Thursday, October 2, 2014

A small set back

This week has not been my finest. I came down with a cold. I never tolerated one before but now... It has settled into my head and rendered me loopier than ever. I basically sat around or spent whatever energy I had to disinfect the surfaces of the house so as not to pass the cold on to others. I brought out the big gun, Clorox.

This evening I feel a bit chirpier. I actually took some photos of all of our projects and managed to weed a little. Still I am not back to my old new self. My Right side feels as tight as ever. It really hurts but I'm hanging in there as tomorrow I see a new doctor. Yes, I keep trying.

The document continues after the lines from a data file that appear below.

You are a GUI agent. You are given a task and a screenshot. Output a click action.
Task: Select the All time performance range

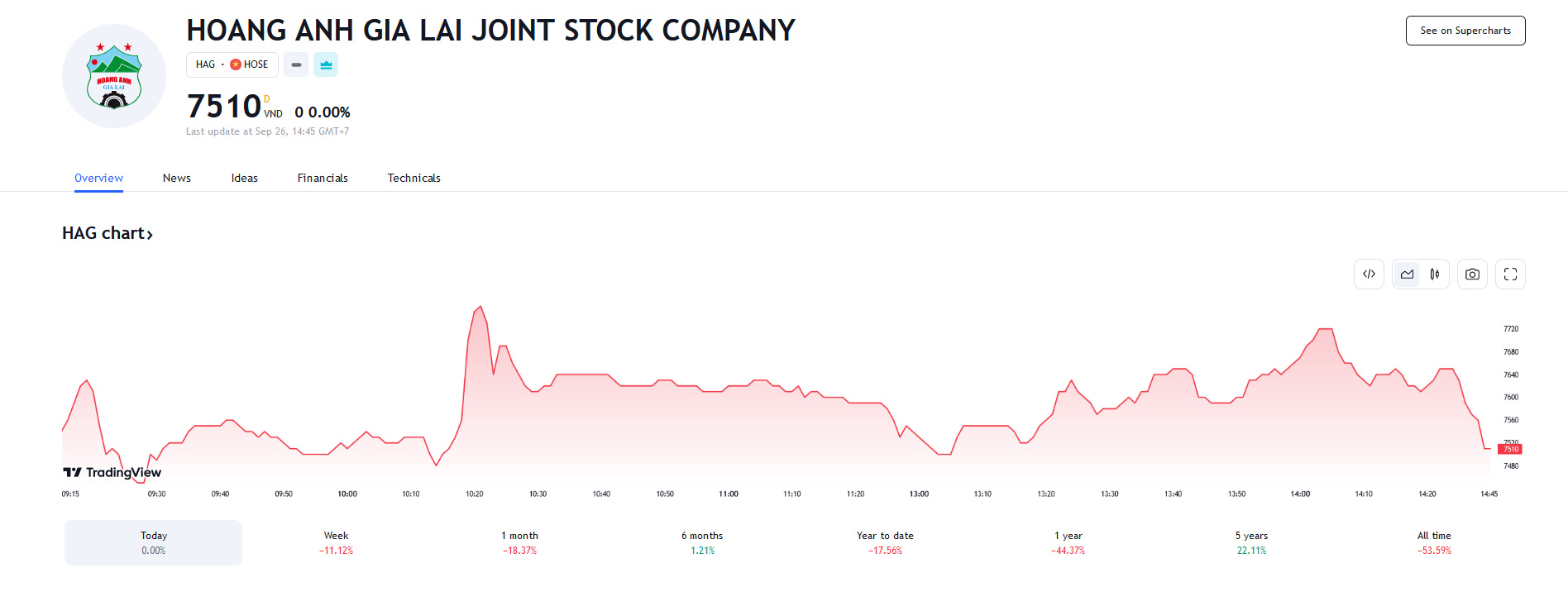coord(1433,542)
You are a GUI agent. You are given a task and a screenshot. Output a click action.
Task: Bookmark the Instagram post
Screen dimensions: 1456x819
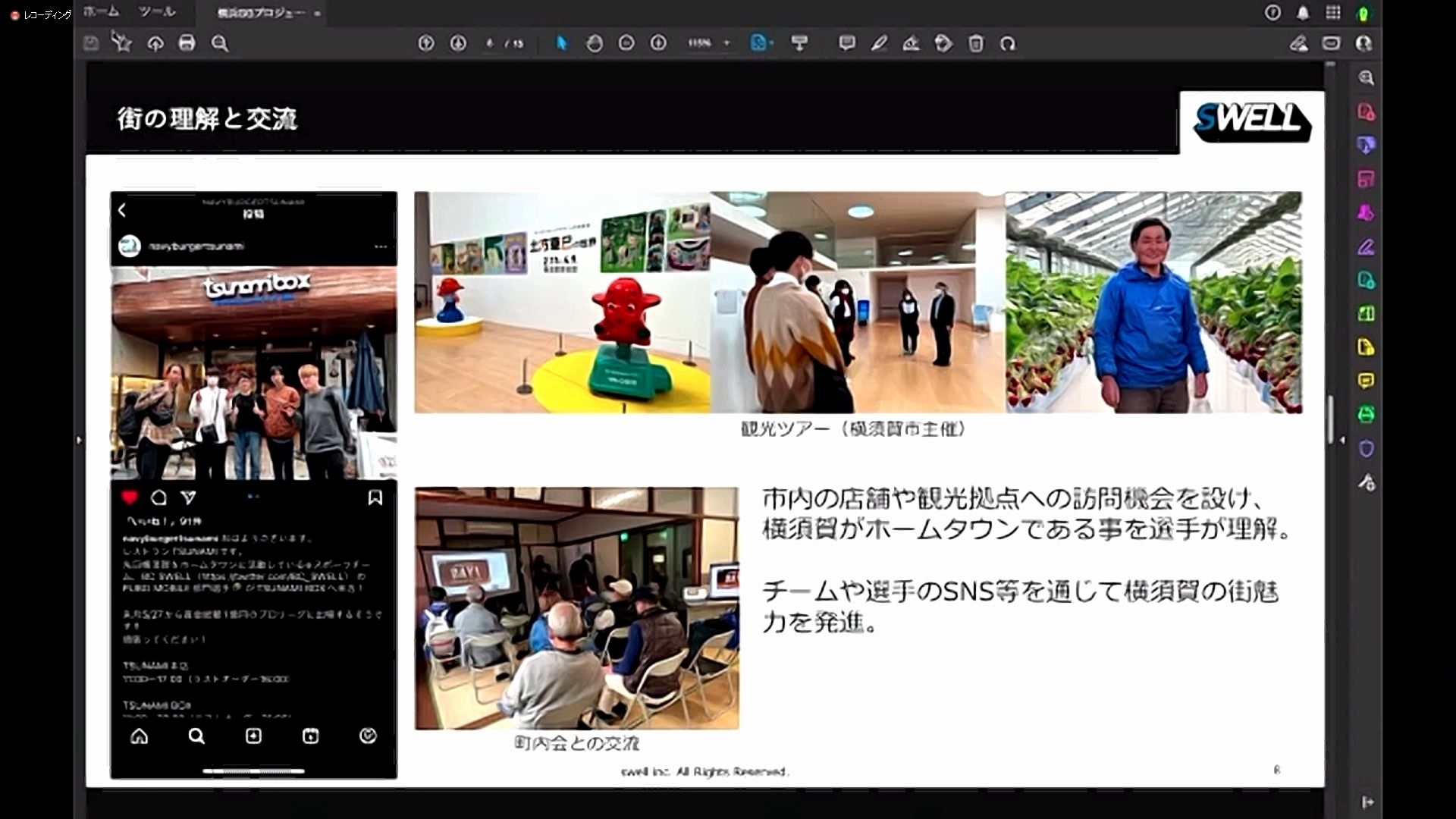tap(375, 497)

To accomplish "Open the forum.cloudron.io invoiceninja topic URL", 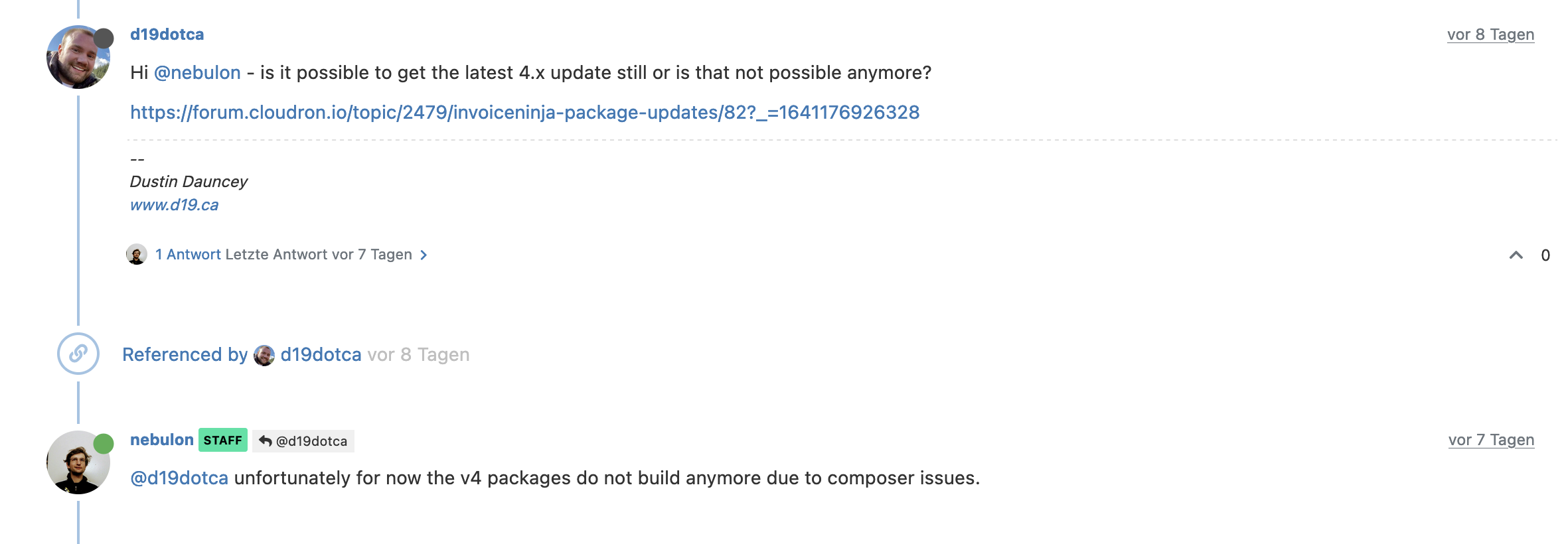I will (x=524, y=112).
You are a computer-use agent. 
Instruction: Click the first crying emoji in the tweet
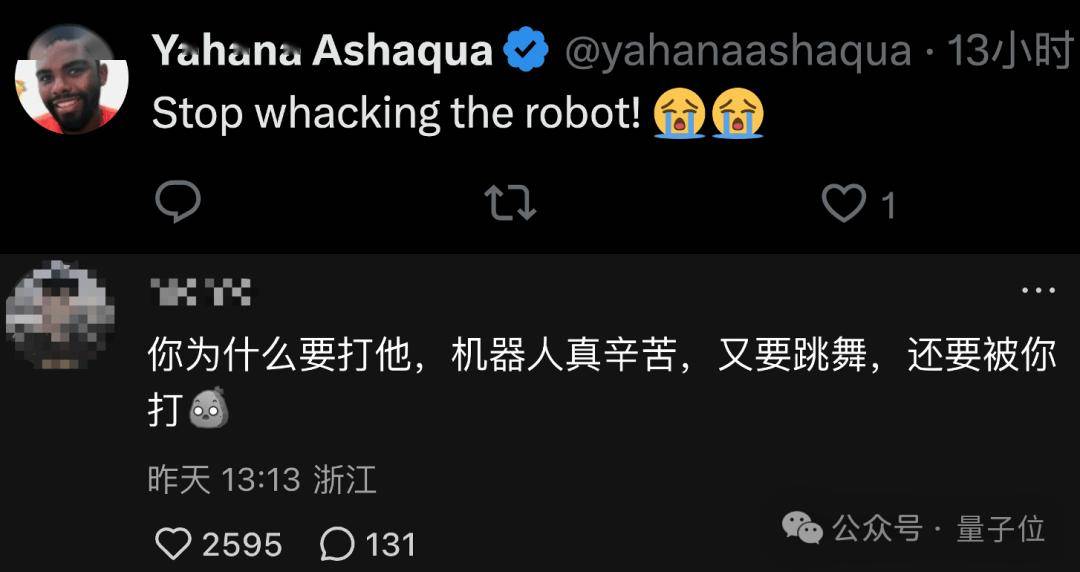coord(678,113)
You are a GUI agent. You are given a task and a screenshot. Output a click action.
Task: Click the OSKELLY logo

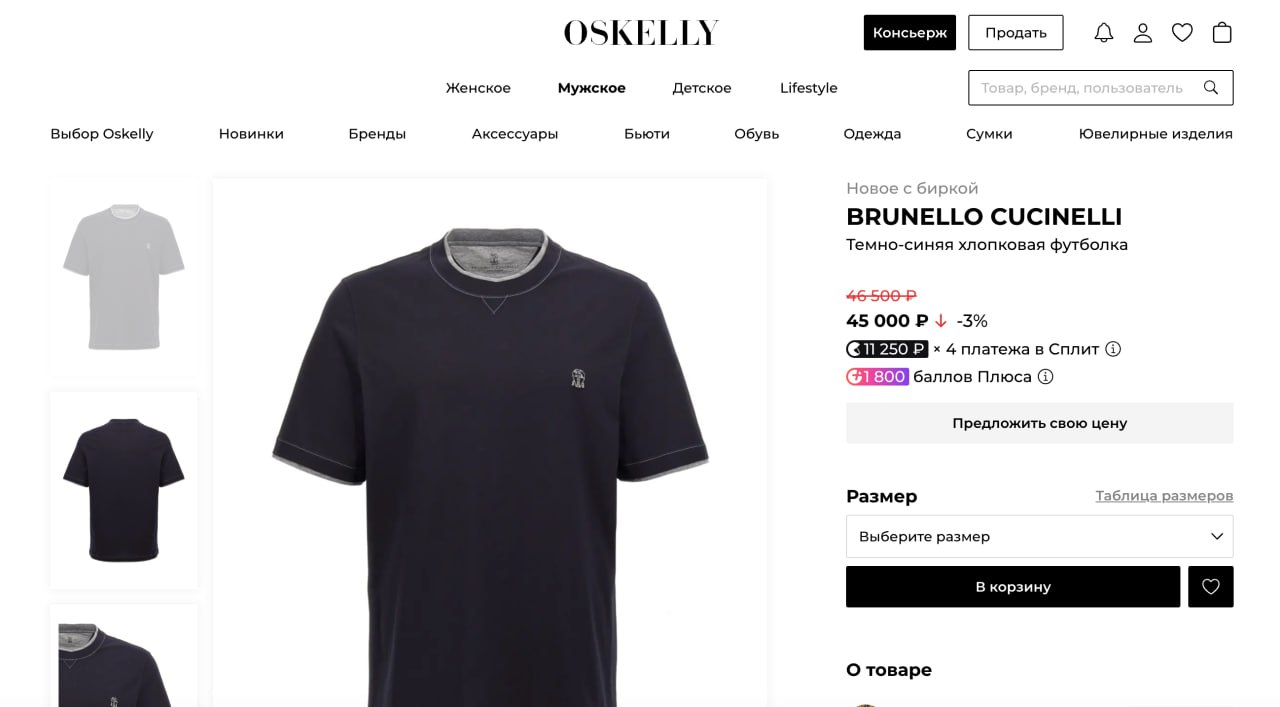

Sunday, we attended a dinner party where I saw an old friend, Dr Earl Wilkinson.Earl is very progressive in his thinking, an otolaryngologist qualified in acupuncture. He had just invited Dr Nakasawa to speak to the Howard Co Medical society about acupuncture. Dr Nakasawa just returned from Japan where he received the highest award. Earl suggested I give him a call. You bet I did! And tomorrow I will meet with him for two hours. In the meanwhile, I keep reading books about the brain and the latest studies.
   
I promised some pictures of the work in the garden.
 Here is the new reduced garden. The fence has been moved. Now we are beginning to reset the beds. First, we do the perimeter.

 Peter lined all of the pressure-treated 6x6s with cement block set on their sides to minimize chemical leakage into the beds. I have already transplanted some of my herbs, as you can barely see.
 All of the old beds were constructed out of cement blocks. The surplus ones from the old garden have dismantled and saved by Darren. Here is a stack of them.


Here is a picture of the remaining old beds. The blocks will be removed . Once the perimeter is completely lined with the blocks, we will redo the center beds. The beds will be raised a bit more, using two decking boards. We are using Trex to ensure durability.  Yes, our produce will be pricey! 

I failed to mention that we are making the beds level from side to side, all being in terraced form since the garden is on a hillside. As a result, Darren and Peter have removed several hundred wheelbarrows of dirt. All I did was crack the whip. I did transplant the herbs with help. I am beginning to wield a shovel.